Kozuma established himself as UHH’s most consistent golfer with four top-10 finishes in the fall, and Tamiya said he’s picked up where he left off.

“I don’t know, he must have stepped on something,” Tamiya said with a chuckle. “But he’s been playing well.”

To a man, UHH’s players say the step up in level of competition this week has no bearing on their mindset. They’ll approach the Amer Ari no differently than if it was a Division II tournament.

“It doesn’t change anything,” said sophomore, Dalen Yamauchi, a Waiakea graduate. “You still have to put the ball in the hole.”

That could be harder for everybody if the winds whip up at Waikoloa.

The stronger the better for the Kings’ Course-tested Vulcans, or any other teams that get off to slow starts.

“It’s an equalizer,” Tamiya said. “All the teams that are in the back usually tell me, ‘Earl, crank up that wind machine.’”

Yamauchi’s best finish in the fall came in a tie for third at Dennis Rose. He spent the offseason working on his putting and distance control.

A Waikoloa veteran, he’s not counting on any home-course advantage.

“These players are so good, they just play one practice round and they’ll figure it out,” he said.

Sophomore Jamie Hall has perhaps the highest ceiling of any Vulcan. He called his fall season a “battle,” but he still parlayed his powerful game off the tee into a victory at Sonoma (Calif.).­

The biggest difference, according to Hall, between Division I and II teams: depth.

“I think these teams are stronger 1-5,” Hall said. “Where Division II teams might be strong 1-3 and 4-5 might vary.

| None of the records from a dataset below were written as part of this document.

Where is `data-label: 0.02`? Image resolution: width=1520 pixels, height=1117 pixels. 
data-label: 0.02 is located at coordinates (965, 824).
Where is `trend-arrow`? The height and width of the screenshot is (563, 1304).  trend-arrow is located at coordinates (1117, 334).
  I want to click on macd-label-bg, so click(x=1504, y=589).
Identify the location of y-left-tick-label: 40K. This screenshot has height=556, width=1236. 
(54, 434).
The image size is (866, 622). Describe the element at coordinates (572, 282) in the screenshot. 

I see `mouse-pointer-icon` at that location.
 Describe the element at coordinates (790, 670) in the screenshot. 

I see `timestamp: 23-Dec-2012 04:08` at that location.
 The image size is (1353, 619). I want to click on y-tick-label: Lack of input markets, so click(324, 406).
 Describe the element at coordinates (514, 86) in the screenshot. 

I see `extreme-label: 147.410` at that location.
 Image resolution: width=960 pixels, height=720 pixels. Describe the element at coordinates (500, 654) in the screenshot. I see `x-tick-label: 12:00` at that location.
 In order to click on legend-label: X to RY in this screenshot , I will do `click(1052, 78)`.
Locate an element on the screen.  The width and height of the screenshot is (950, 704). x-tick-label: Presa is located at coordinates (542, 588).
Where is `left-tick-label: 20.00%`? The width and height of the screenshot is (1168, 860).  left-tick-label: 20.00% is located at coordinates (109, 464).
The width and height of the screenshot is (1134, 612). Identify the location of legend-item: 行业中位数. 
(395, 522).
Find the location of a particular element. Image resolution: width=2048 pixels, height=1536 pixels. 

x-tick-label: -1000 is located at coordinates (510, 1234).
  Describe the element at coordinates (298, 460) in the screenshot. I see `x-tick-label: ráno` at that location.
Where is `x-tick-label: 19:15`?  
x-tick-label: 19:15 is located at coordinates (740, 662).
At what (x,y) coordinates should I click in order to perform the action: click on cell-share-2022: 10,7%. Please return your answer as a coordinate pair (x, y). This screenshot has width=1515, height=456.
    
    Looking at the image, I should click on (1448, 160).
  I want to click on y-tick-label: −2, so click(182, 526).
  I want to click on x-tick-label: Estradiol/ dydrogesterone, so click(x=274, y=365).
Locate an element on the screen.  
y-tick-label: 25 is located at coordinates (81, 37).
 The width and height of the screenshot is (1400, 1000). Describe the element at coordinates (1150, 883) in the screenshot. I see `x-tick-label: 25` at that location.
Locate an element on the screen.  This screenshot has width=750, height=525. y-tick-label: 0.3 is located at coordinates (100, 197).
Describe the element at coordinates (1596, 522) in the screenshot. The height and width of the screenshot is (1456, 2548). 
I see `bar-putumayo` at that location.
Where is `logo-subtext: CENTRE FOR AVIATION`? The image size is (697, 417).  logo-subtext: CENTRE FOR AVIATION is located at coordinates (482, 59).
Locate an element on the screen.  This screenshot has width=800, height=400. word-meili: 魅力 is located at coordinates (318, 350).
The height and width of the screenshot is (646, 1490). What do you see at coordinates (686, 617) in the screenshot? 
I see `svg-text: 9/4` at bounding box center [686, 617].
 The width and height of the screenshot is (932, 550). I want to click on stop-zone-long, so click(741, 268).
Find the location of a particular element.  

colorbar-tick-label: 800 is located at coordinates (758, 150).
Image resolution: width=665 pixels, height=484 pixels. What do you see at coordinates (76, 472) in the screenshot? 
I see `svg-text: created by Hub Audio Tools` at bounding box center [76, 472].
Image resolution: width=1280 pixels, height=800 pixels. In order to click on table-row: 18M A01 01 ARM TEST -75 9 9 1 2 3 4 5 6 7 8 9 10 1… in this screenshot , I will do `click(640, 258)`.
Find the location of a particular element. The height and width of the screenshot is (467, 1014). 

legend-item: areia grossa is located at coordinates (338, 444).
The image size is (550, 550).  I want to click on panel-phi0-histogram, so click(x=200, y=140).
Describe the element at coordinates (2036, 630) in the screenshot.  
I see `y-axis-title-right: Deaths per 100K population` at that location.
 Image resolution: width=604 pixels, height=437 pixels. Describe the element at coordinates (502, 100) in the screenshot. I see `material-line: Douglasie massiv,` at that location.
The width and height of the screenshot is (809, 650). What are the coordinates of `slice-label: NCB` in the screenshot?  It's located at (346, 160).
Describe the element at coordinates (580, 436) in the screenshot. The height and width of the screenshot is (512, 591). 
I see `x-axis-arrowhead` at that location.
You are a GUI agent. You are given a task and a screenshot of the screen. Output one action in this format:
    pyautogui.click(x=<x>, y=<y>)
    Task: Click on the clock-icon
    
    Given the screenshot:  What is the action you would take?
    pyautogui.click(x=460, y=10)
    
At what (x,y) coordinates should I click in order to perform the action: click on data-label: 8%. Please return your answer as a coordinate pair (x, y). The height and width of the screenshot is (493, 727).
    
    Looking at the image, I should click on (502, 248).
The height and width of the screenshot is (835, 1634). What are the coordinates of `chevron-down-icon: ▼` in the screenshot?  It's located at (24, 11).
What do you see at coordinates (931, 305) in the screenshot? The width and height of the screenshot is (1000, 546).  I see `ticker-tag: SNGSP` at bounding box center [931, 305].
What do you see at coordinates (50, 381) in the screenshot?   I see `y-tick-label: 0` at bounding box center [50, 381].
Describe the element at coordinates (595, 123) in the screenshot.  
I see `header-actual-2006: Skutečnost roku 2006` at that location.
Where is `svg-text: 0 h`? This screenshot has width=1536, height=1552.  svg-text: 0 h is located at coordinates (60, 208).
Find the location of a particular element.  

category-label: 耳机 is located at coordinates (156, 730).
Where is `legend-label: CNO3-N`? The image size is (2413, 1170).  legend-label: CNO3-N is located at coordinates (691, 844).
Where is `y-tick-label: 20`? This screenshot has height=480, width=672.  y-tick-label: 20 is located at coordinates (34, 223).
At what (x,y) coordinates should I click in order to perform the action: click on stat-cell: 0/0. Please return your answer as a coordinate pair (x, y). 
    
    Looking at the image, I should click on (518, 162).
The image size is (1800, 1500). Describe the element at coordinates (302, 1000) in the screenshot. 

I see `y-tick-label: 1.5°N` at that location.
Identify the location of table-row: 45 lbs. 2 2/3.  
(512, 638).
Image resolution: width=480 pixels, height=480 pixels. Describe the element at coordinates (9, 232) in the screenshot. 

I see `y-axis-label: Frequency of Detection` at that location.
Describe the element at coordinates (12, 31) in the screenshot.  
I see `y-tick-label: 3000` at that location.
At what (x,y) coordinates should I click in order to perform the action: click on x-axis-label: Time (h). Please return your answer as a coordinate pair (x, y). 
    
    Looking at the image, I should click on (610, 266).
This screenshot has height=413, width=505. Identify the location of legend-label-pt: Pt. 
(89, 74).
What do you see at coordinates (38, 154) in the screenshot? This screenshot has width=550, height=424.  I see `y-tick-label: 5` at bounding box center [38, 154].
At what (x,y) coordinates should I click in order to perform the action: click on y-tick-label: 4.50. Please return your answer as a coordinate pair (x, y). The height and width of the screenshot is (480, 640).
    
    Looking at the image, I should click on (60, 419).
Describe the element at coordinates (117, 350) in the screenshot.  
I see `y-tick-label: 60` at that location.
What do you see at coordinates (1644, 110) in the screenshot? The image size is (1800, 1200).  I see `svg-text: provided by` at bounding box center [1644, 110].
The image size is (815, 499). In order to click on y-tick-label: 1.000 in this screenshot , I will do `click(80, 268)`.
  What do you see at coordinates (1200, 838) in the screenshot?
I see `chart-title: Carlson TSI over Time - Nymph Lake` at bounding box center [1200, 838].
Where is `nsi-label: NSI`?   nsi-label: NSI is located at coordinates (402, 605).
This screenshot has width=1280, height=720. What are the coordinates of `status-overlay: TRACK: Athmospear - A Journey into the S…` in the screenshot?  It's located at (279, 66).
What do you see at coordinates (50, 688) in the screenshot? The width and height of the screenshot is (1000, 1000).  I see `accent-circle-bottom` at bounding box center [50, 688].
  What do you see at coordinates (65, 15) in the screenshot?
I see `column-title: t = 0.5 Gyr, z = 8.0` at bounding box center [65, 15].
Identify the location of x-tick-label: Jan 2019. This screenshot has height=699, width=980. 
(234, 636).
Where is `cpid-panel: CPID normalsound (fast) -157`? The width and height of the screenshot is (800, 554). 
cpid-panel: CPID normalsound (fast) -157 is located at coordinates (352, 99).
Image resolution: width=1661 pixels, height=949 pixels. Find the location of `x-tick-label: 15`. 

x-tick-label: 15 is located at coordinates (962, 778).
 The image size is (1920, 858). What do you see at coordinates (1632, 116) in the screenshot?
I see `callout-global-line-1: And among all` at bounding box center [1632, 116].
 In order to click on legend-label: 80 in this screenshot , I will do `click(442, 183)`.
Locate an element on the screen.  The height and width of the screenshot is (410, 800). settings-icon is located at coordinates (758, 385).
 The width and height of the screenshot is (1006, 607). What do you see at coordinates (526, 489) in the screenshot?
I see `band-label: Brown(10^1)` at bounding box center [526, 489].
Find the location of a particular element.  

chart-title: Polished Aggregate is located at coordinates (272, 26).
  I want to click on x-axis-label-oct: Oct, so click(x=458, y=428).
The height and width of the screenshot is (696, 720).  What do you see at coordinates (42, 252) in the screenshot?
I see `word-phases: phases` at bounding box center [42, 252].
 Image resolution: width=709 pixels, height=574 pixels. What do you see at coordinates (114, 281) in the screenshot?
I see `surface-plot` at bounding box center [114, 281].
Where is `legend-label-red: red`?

“But I think we have great depth.”

Kozuma, Yamauchi and Hall finished 1-2-3, respectively, in a recent qualifying round, and they’ll be joined this week by Kyeton Littel, second at Dennis Rose, and freshman James-Moran Horton, the only new face in the Vulcans five-player rotation.

However, all nine Vulcans will play this week, and Tamiya will use the results to set his lineup for the rest of the spring. The veteran coach also tries to strategically set the Amer Ari pairings so that his golfers play the 18 holes while bumping elbows with some of the college game’s best.

“I’ll play my own game,” Hall said. “But I’ll watch them and see what they do and maybe pick up a few things and take them into the D-II season.”

Once UHH gets there, it should feel relaxed. The Vulcans have already wrapped up a berth at super regionals thanks to its stellar fall season. After Waikoloa, the Vulcans head to Turtle Bay in Laie, Oahu, for another Division I tournament, the University of Hawaii-hosted Burns, then they have three D-II events leading up to the Pacific West Conference tournament, April 22-23 in Phoenix.

Over the years, Tamiya’s goals have changed for the better at Waikoloa. It used to be he just wanted to avoid the cellar, but this year he’s hoping for a top-10 finish.

“I hope we beat all the teams coming in from the snow,” Tamiya said. “The Colorado coach just emailed me and said all their practices have been indoors because it’s been so cold.

“I told him, ‘Good luck. It’s been cold here, too. Last night I slept with a blanket.

He emailed me back, but I can’t repeat it.”